1)     Being able to attend a social gathering:

 

Generative AI was used for the following:

 

Ø  How to let themselves crash the event.

Ø  How to collect visual based  intelligence about the security guards.

Ø  The kinds of conversations to be having  while socializing with the other guests to extract intel.

 

2)     What to wear:

Generative AI was also used by the Cyberattacker to target a certain business by asking for the kinds of clothing that the employees typically wear.  By having this, the Cyberattacker would then be able to able to enter in without hardly ever getting noticed.

3)     Faked documents:

Most of us have heard about how a Cyberattacker can easily replicate driver’s licenses and  even credit cards.  This can even be taken to the extreme where Generative AI can be used  to create a fake employee ID badge and convince the security guard to let them in past the main point of entry.

4)     Finding assets:

Just as much as you can get detailed views about houses and buildings on Google,  the same can also be said of Generative AI.  But instead, it can be one layer deeper.  For instance, it was to be asked by the Cyberattacker where all the physical access security points lie at (such as CCTVs, turnstiles, etc.) it will also give that.  This will then allow them to covertly penetrate the business after work hours.

5)     Creating maps:

Most of us have used physical maps before, but guess what?  Generative AI can also be used by the Cyberattacker and be used to create a detailed map of a targeted building or office space, by providing the following information to the Cyberattacker:

Ø  Entry ways into the building

Ø  The parking garages

Ø  The freight elevators

Ø  Where both the digital and physical assets lie at

My Thoughts on This: 

It all sounds scary, right?  Well you better believe that it is.  When  it comes to the above examples, these all relate to how the Cyberattacker can find vulnerabilities that do not exist in the digital realm.  Rather, they are all physical based, and since the security policies of many organizations focus primarily on digital assets. 

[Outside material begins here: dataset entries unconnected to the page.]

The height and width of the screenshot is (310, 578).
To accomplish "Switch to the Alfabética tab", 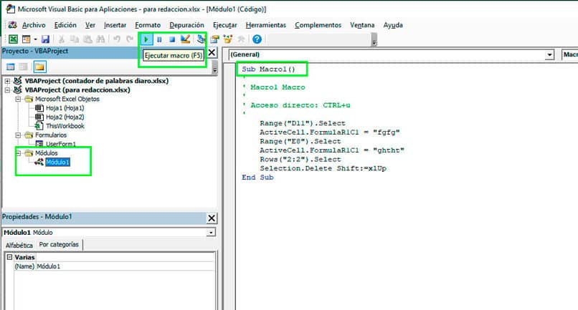I will (19, 245).
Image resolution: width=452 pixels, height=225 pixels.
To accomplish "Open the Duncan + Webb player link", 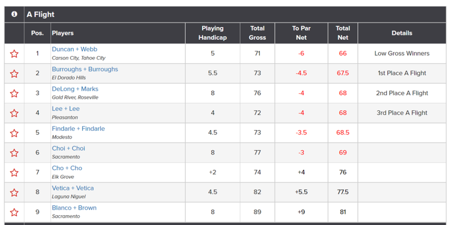I will (x=75, y=49).
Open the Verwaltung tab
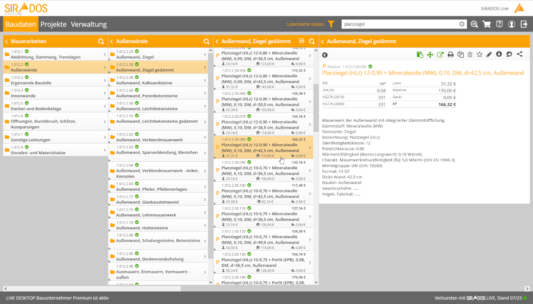This screenshot has width=533, height=304. coord(89,24)
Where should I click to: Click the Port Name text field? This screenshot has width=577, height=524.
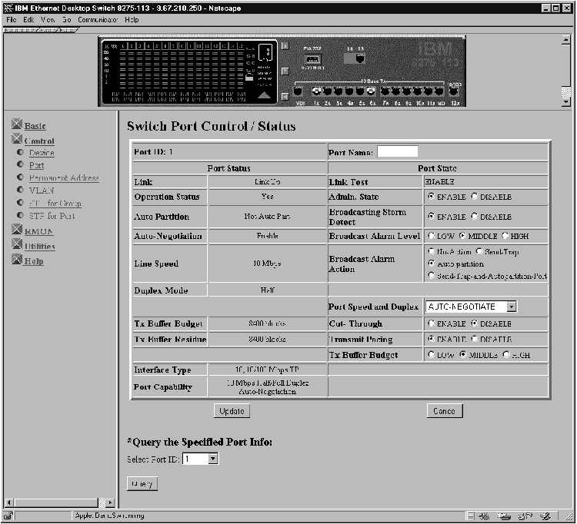[x=397, y=152]
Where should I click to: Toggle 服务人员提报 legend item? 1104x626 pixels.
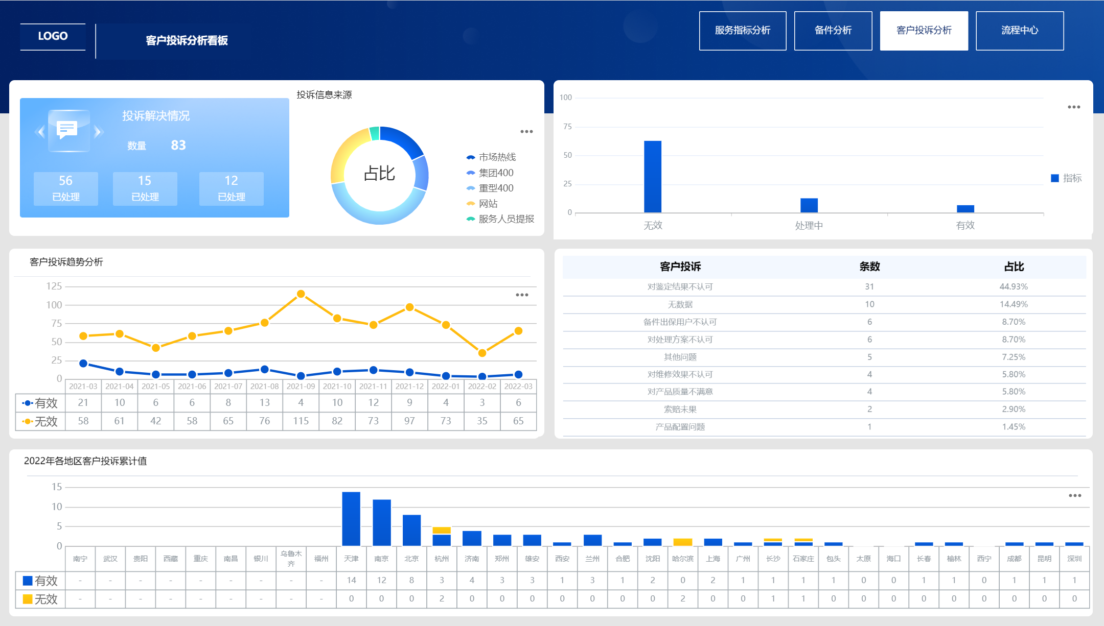(500, 219)
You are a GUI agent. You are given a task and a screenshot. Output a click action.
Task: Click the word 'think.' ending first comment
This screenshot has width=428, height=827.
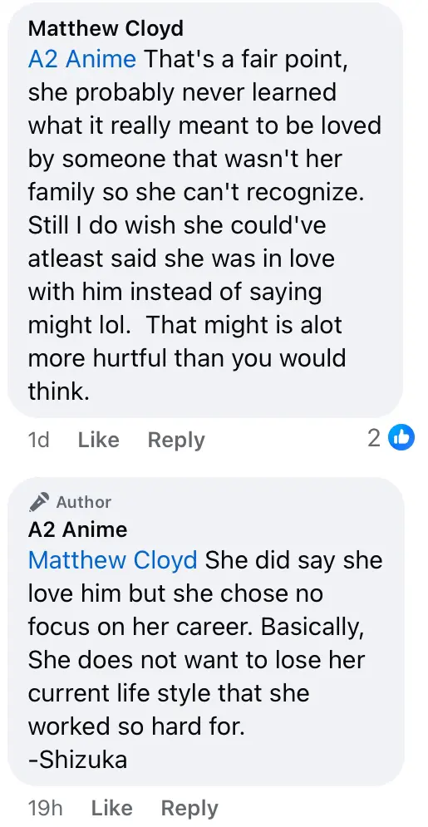[58, 391]
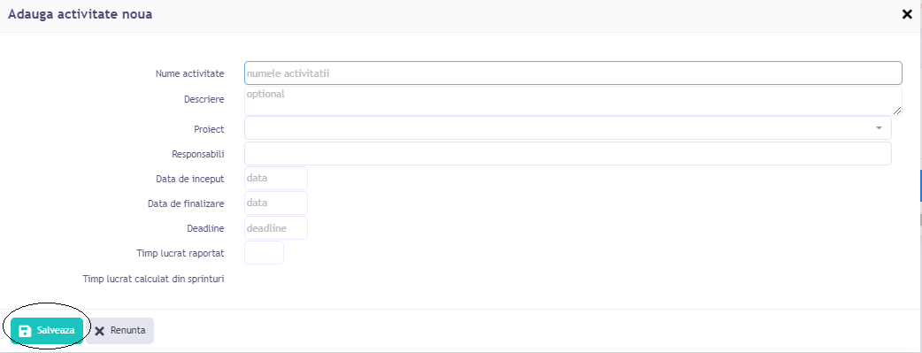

But guess what:  The physical assets are just as prone to, or even more so to a security breach.

What is the best way to mitigate this risk from happening?  Conduct a Penetration Test, just on the physical aspects of your business.  For example, this can include the main points of security, and to even the lengths that security guards should go through when trying to confirm the identity of an individual that is trying to gain entry.

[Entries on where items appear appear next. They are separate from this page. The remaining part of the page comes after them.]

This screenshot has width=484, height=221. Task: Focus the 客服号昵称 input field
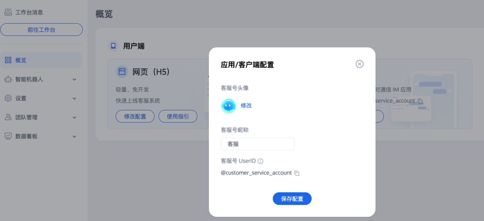click(257, 144)
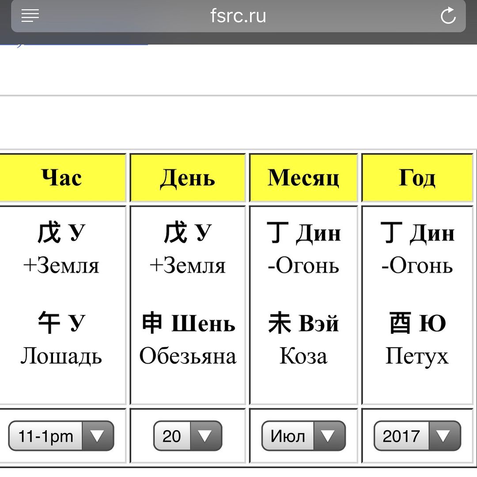This screenshot has width=477, height=477.
Task: Click the arrow on the hour selector
Action: (x=98, y=436)
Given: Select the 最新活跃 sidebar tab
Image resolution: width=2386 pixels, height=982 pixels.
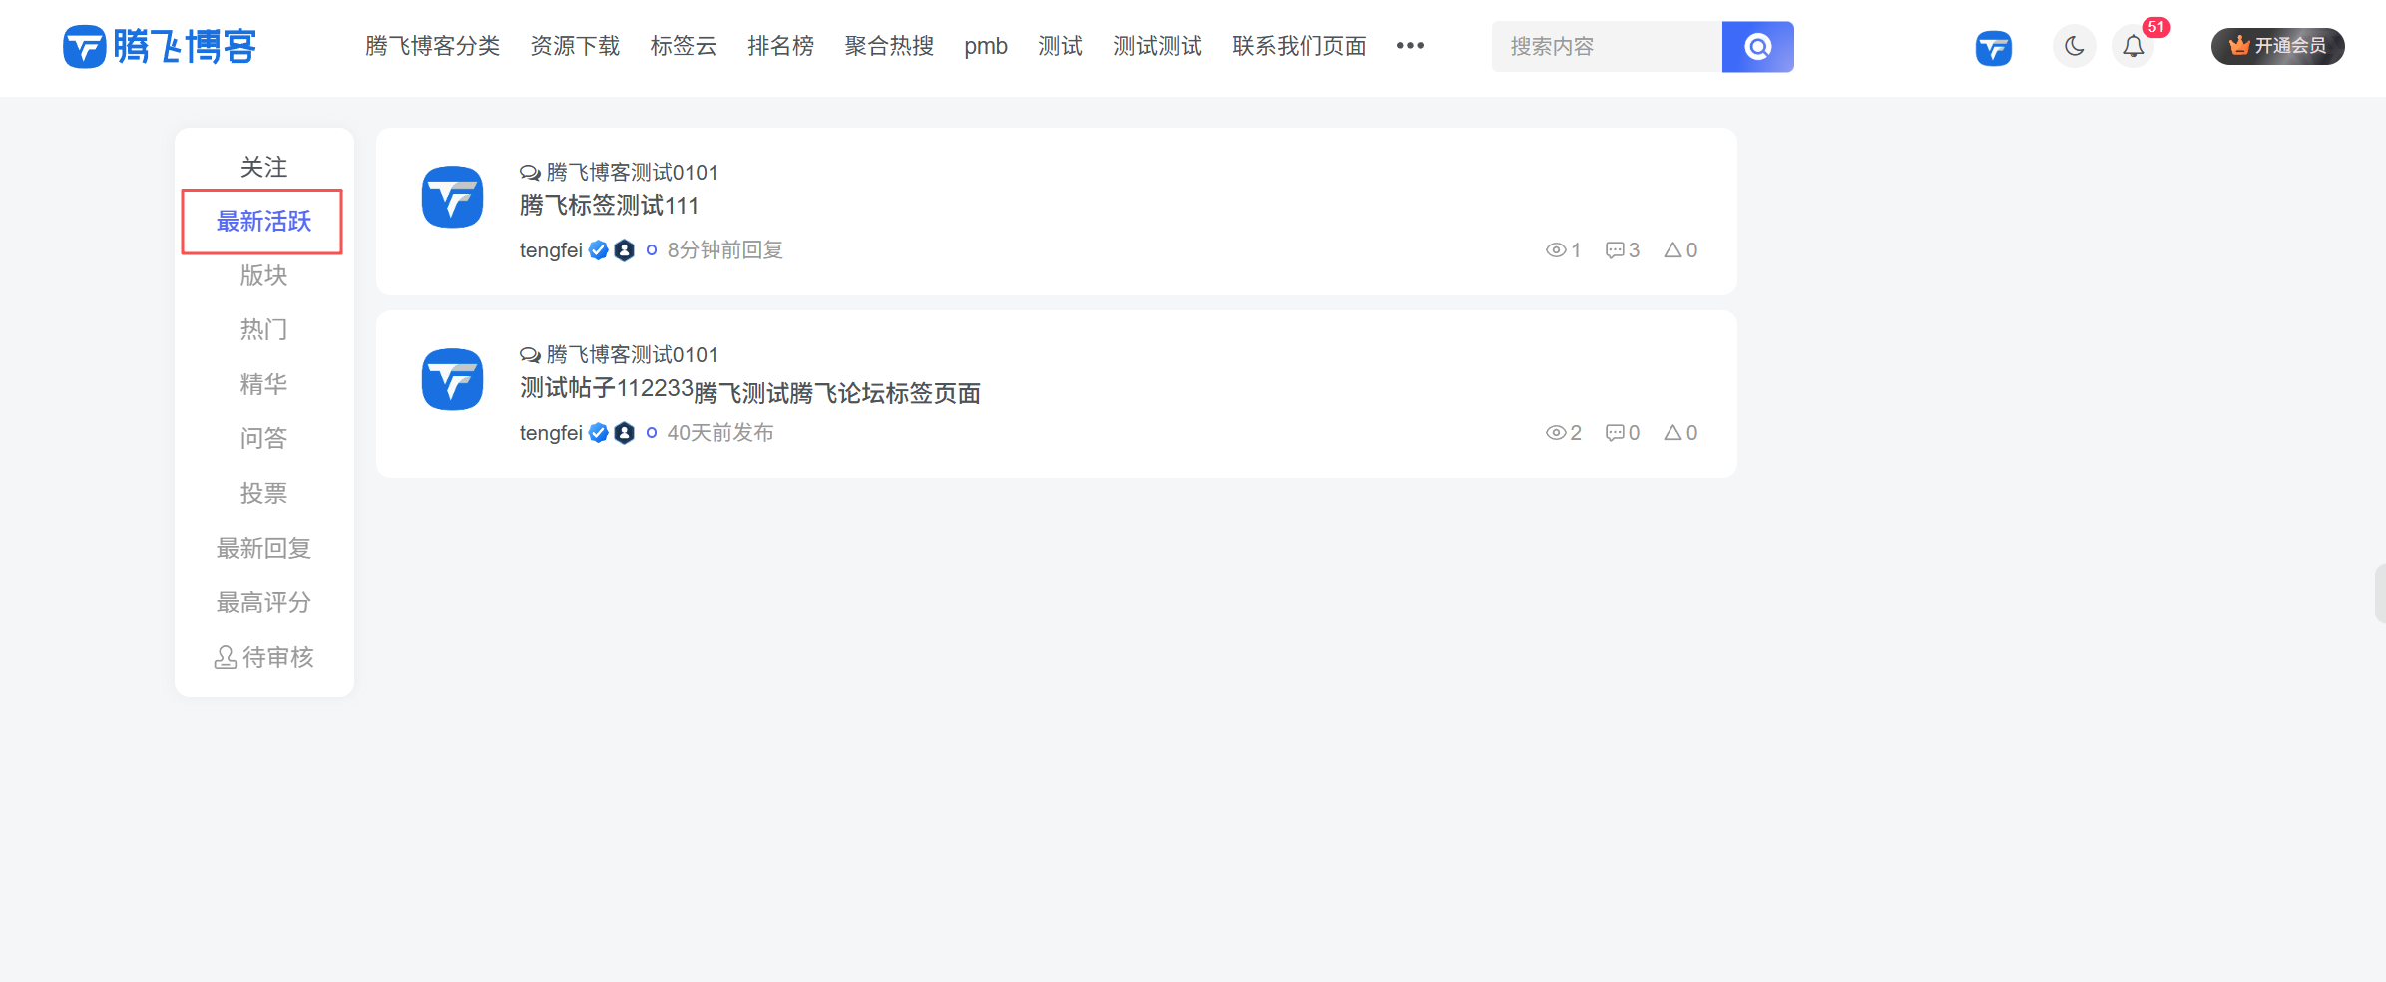Looking at the screenshot, I should pos(263,222).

This is also known more technically as “Red Teaming”, and while doing these kinds of tests may not be the cheapest, and at the end of the day, you will know just how Social Engineering Attacks, especially those powered by Generative AI, can successfully launched against  your business.  If you engage in this kind of exercise, you will be completely startled by just how weak your lines of defenses are.

But this will give you the ammunition to beef them up, and to mitigate the risk of a Cyberattacker from physically walking into your business and engaging in conversations with your employees. 

The bottom line:  It is not just your digital assets that are vulnerable, even the physical ones are also!!!